The quotation is widely attributed to our third president:
The best defense of democracy is an informed electorate.
Over the past month, I recall a number of writers invoking Jefferson and bemoaning the apparent lack of his “best defense” in the current debate over health care reform.
But Mark Slouka* suggests being “informed” or “educated” is not enough to defend democracy. He argues that the type of education matters and that the best, democracy-boosting education is one steeped in the humanities (history, literature, etc.) — because the humanities:
… complicate our vision, pull our most cherished notions out by the roots, flay our pieties. Because they grow uncertainty. Because they expand the reach of our understanding (and therefore our compassion), even as they force us to draw and redraw the borders of tolerance. Because out of all this work of self-building might emerge an individual capable of humility in the face of complexity; an individual formed through questioning and therefore unlikely to cede that right; an individual resistant to coercion, to manipulation and demagoguery in all their forms.

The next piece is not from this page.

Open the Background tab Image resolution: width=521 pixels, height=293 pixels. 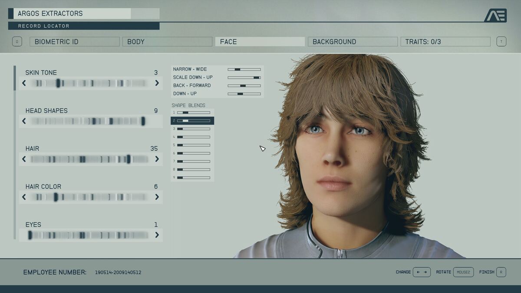[x=353, y=42]
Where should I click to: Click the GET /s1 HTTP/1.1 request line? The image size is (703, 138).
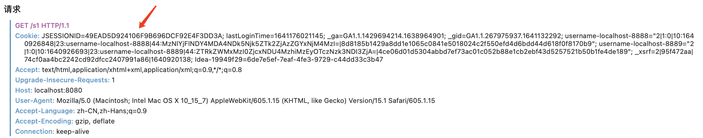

The emphasis in bold is mine. I chose to highlight those words because I’m starting to believe we may not find, in this lifetime, a debate that is more demanding of humility and questioning, more complex but prone to demagoguery, than health care reform.
Even on the pages of this blog — although there are examples that rise above the fray — our failures remain: Rather than display humility, we have too often bragged about our convictions. Instead of asking questions, we have chained ourselves to iron-clad answers. Rather than resist “coercion, manipulation and demagoguery,” we have propagated them, “in all their forms,” on the right and left and all points in between.
I, too, am guilty of these sins. We should each commit to doing better. Kudos to those who have already begun.
————
* Slouka’s essay is in the September edition of Harper’s. To read it online, you may have to pay $17 for an annual subscription to the magazine. It’s well worth it.